Le chef du gouvernement espagnol a fait adopter en février 2012 un décret-loi de mesures urgentes pour la réforme du marché du travail qui, selon l'OCDE , a permis une nette amélioration de la flexibilité. Pour la Commission européenne, cette réforme a permis de diminuer les rigidités du marché du travail qui caractérisait l'Espagne, mais n'a pas su endiguer la précarisation des plus fragiles qui préexistait.

Cette réforme a été adoptée alors que l'Espagne venait de subir la destruction de 2,7 millions d'emplois en 4 ans. Le chômage y touchait 5,3 millions de personnes fin 2011, pour atteindre 26,3 % de sa population active courant 2012. Le taux de chômage chez les jeunes était de 53 % et 1,6 million de foyers se retrouvaient sans aucune source de revenu. Aussi le gouvernement élu en 2011, a-t-il mis en oeuvre une réforme du marché du travail annoncée pendant la campagne électorale. Elle a facilité le travail temporaire, a donné la priorité à l'accord d'entreprise sur l'accord de branche, a incité à l'embauche en CDI , a permis l'adaptation des entreprises en leur permettant d'ajuster les salaires et les horaires de travail, et a élargi le champ du licenciement objectif pour motifs économiques, organisationnels, techniques ou de production. Enfin, les conditions d'indemnisation en cas de licenciement sans cause réelle et sérieuse ont été réduites de façon très importante : le plafond est passé de 45 à 33 jours par année d'ancienneté, sur 24 mois maximum au lieu de 42. Toutes ces mesures ont permis la diminution de 5,3 points du taux de chômage en 4 ans, et de 6,5 points chez les jeunes.

Les réformes italiennes ont été mises en oeuvre plus récemment, en 2014, alors que le taux de chômage était de 13 % et que le marché du travail se caractérisait, comme en France, par une forte dualité avec une part très prépondérante et croissante des embauches en CDD. Une série de 8 décrets, appelée le Jobs Act, a permis d'orienter le modèle italien vers la flexisécurité : incitation à l'embauche en CDI pouvant aller jusqu'à 8 000 euros par contrat et par an, diminution des possibilités de contentieux pour éviter l'insécurité juridique liée aux licenciements, et surtout création d'un nouveau contrat à protection croissante qui facilite, au cours des trois premières années, le licenciement, pour lequel est établi un barème d'indemnisation en fonction de l'ancienneté. L'Italie est ainsi passée d'une logique de réparation avec réintégration possible du salarié à une logique d'indemnisation du licenciement avec des barèmes et plafonds fixés par la loi. D'autres réformes devraient suivre, notamment pour traiter le cas des travailleurs indépendants. Il est encore trop tôt pour mesurer les effets des réformes italiennes, mais on observe pour la première année une baisse de 1,4 point du chômage, même si celui des jeunes se maintient à près de 40 %. Les premiers chiffres montrent une forte progression des embauches en CDI qui baissaient de 52 000 en 2014 et ont augmenté de 764 000 en 2015 et une chute des embauches en CDD avec 117 000 contrats en moins.

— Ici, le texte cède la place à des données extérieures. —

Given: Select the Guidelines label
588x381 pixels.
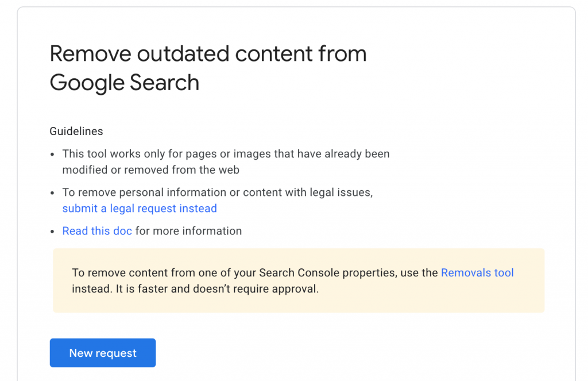Looking at the screenshot, I should tap(76, 131).
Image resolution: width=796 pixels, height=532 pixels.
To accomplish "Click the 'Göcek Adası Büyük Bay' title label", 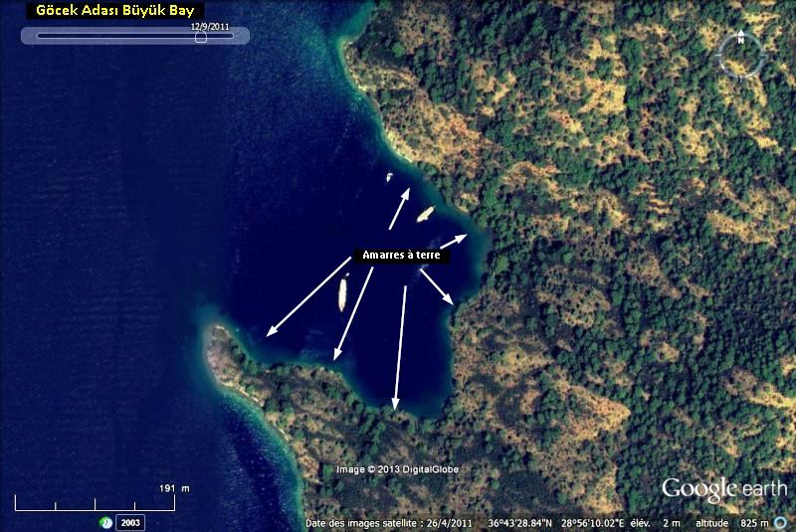I will pos(113,11).
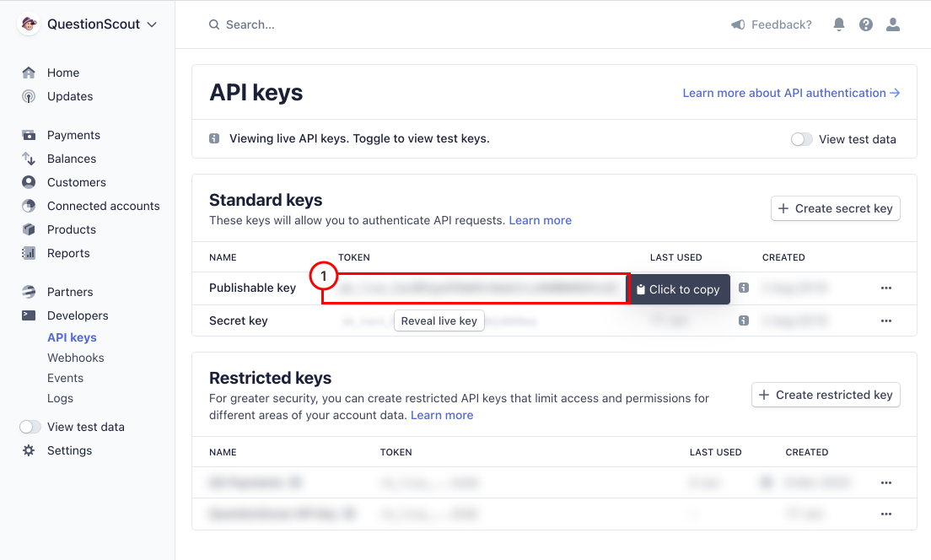
Task: Open Learn more about API authentication link
Action: (x=791, y=94)
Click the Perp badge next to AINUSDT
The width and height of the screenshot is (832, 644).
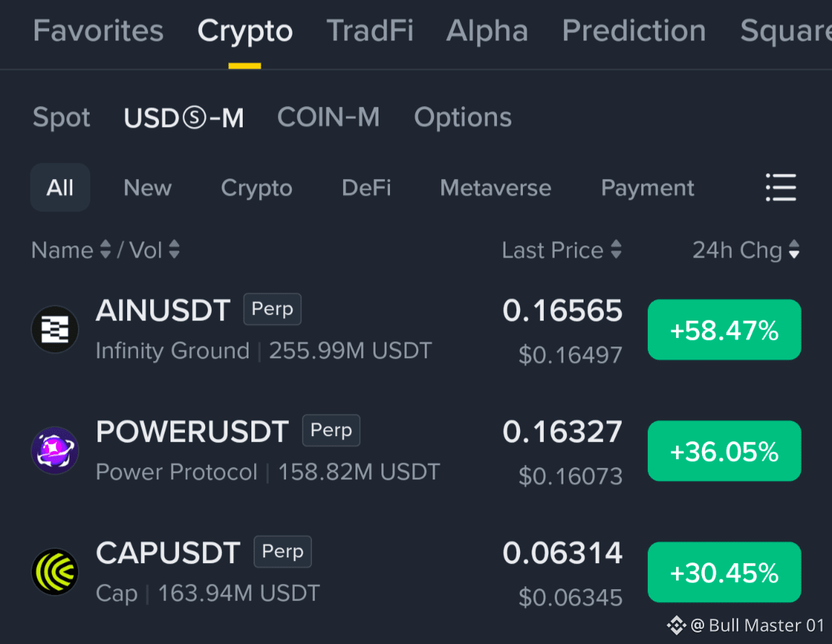click(x=272, y=309)
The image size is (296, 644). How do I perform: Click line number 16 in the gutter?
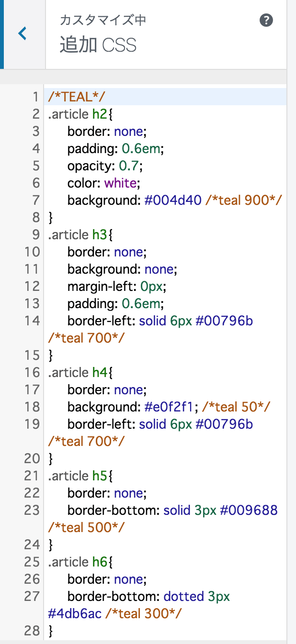32,373

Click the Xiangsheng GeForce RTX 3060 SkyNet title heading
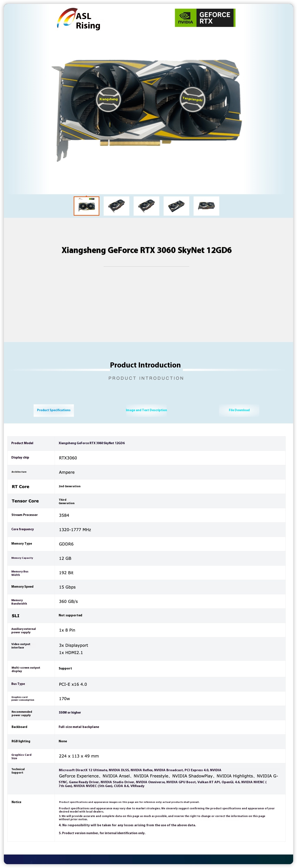146,250
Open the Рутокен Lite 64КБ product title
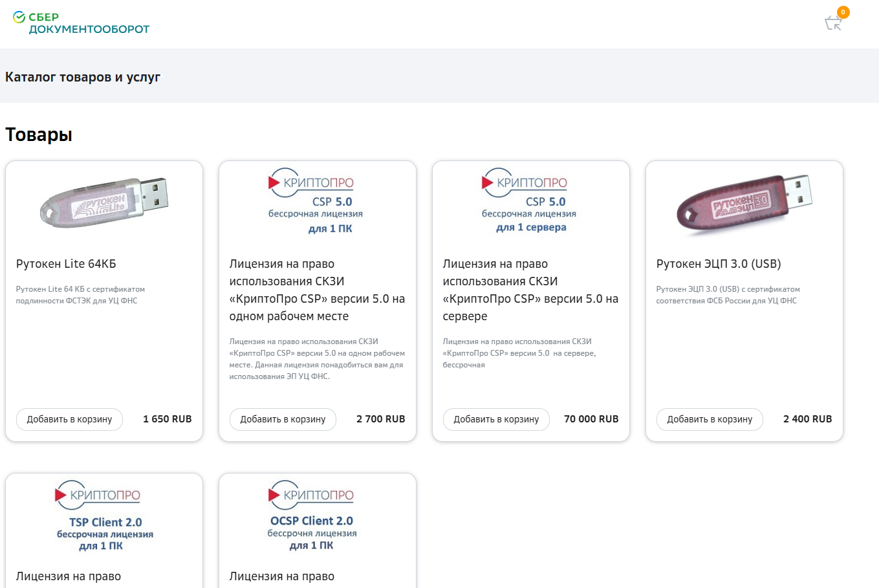The image size is (879, 588). point(66,264)
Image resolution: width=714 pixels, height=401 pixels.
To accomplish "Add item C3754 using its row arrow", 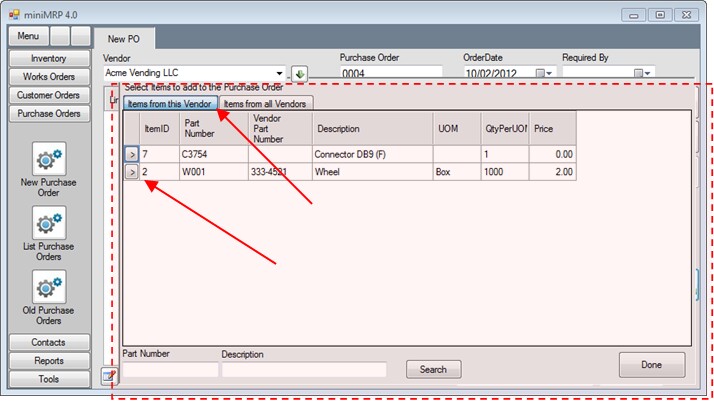I will coord(132,155).
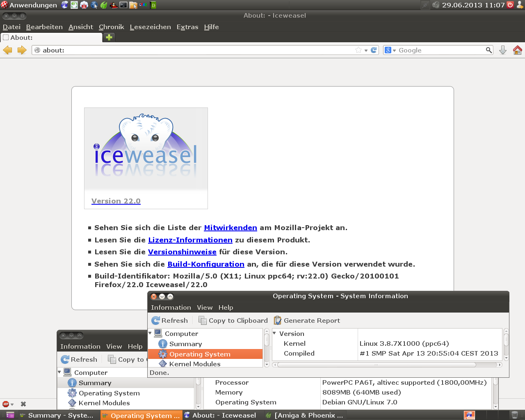525x420 pixels.
Task: Bookmark page with the star icon
Action: [x=358, y=50]
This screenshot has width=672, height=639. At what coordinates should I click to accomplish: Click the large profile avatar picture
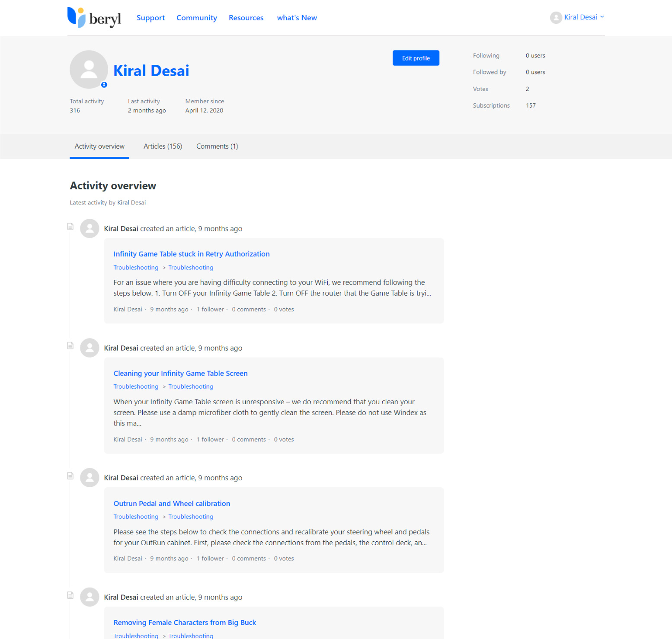(x=89, y=70)
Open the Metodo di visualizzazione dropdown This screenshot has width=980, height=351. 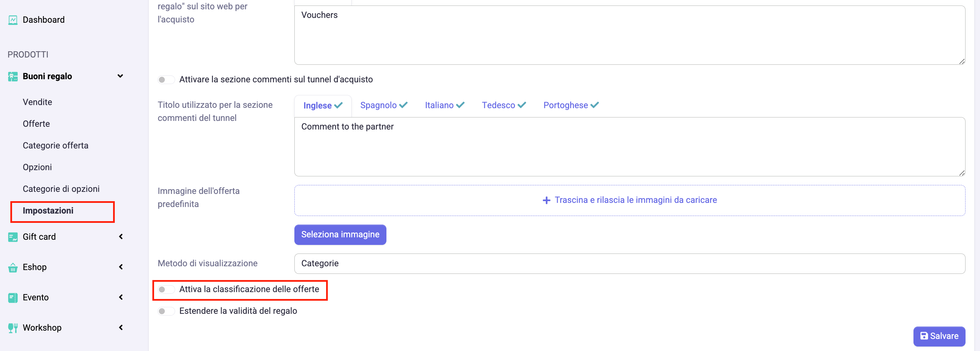point(629,264)

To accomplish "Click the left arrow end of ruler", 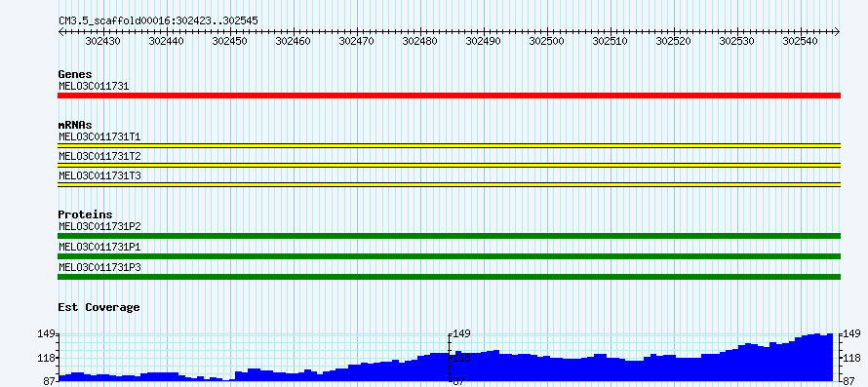I will pyautogui.click(x=60, y=32).
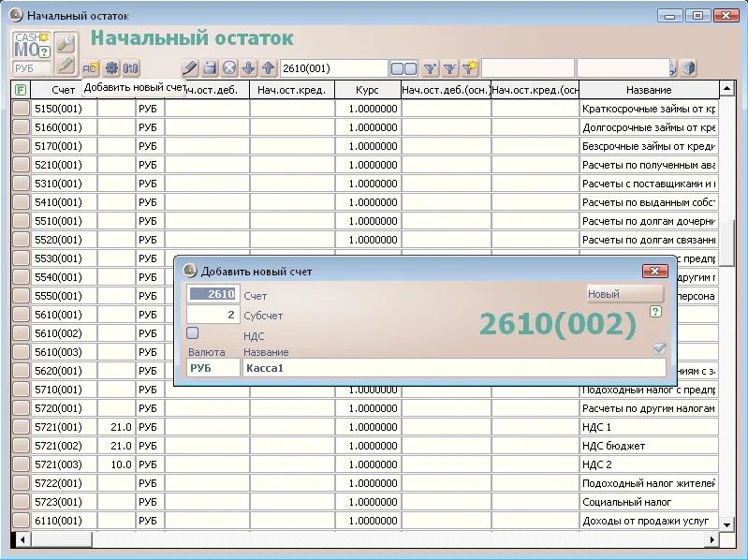
Task: Confirm with the checkmark button in dialog
Action: click(659, 348)
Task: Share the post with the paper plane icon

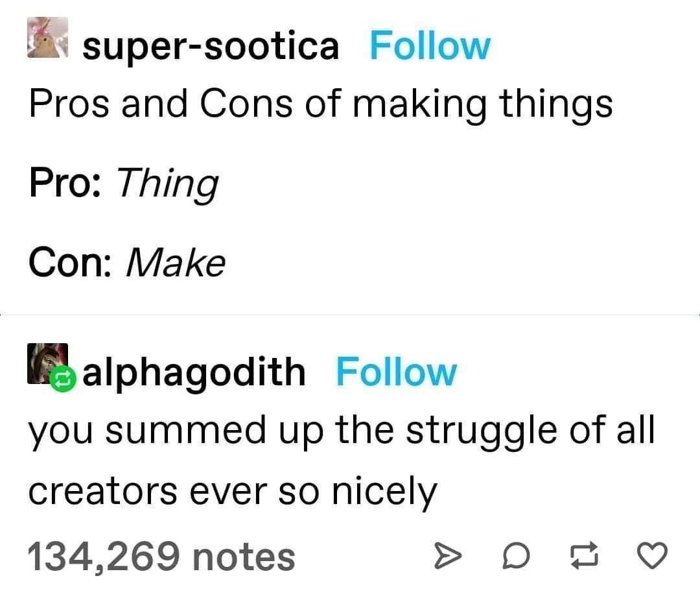Action: pyautogui.click(x=447, y=555)
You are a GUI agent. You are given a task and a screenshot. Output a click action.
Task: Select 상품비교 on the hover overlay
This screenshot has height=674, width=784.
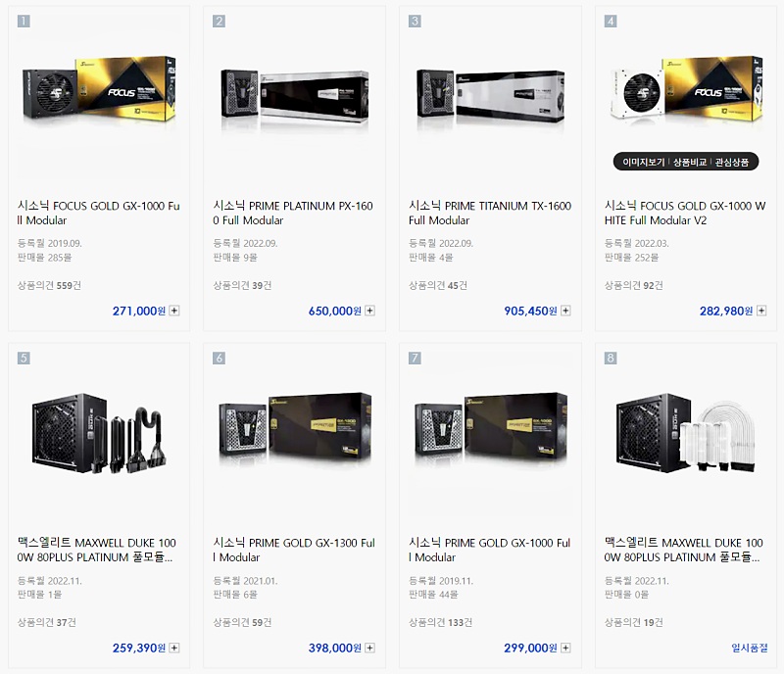(690, 162)
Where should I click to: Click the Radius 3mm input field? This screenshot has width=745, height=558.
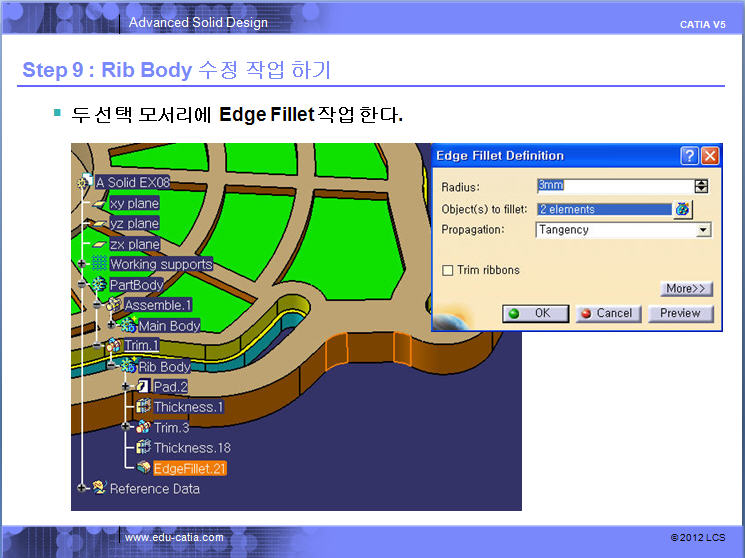coord(614,186)
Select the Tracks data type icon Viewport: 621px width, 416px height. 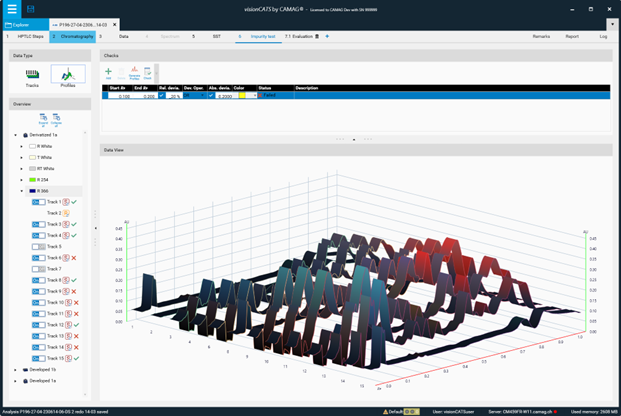click(32, 74)
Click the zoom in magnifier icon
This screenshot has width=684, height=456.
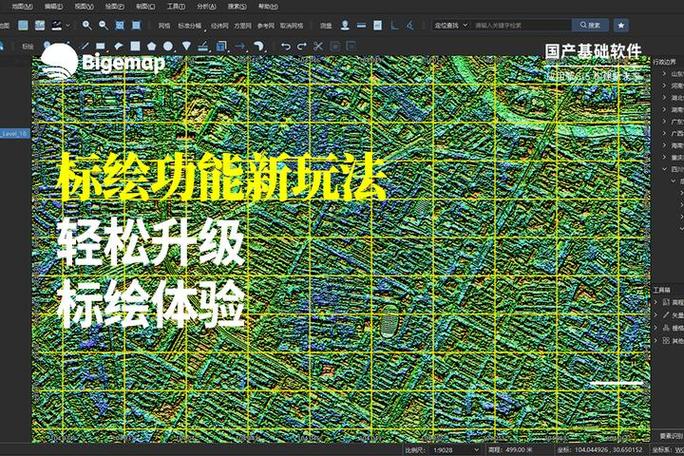coord(87,24)
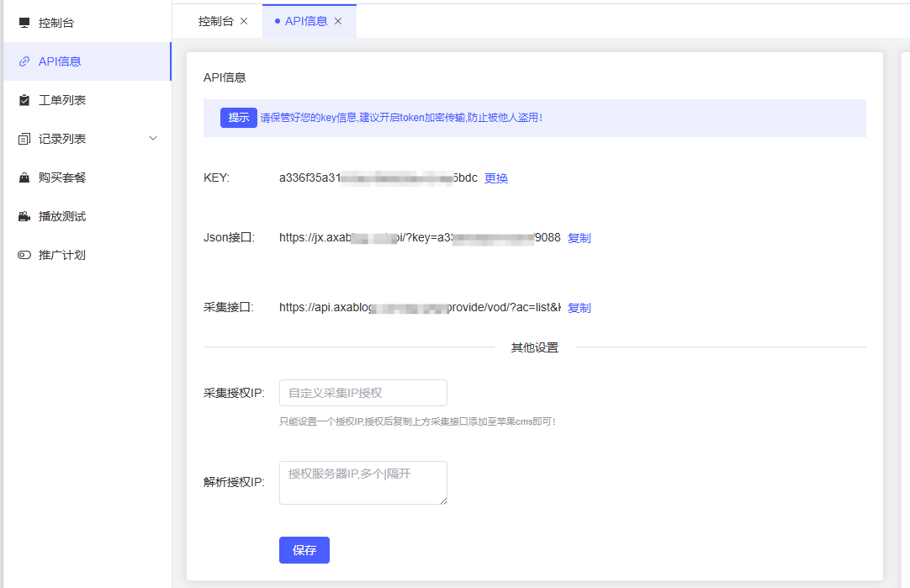Select the monitor icon beside 控制台
Viewport: 910px width, 588px height.
[23, 21]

Ces trois exemples européens ont évidemment suscité des commentaires sur la portée de la réforme qui nous est aujourd'hui proposée en France. Et ils nous ont permis de tester certaines idées auprès du réseau des chefs d'entreprises que la délégation a rencontrés.

C'est la force de notre délégation de réagir sans être contrainte par les règles de procédures propres aux commissions permanentes. Aussi ai-je choisi de mettre l'accent sur quelques thématiques chères aux entreprises, en évitant une analyse article par article, qui relève de la compétence des commissions. Je vous présenterai des amendements potentiels que vous pourrez cosigner, sachant qu'il me paraît parfois plus cohérent de laisser d'abord nos collègues rapporteurs de la commission au fond travailler, pour ensuite prendre le temps de juger de l'opportunité d'autres amendements en séance publique.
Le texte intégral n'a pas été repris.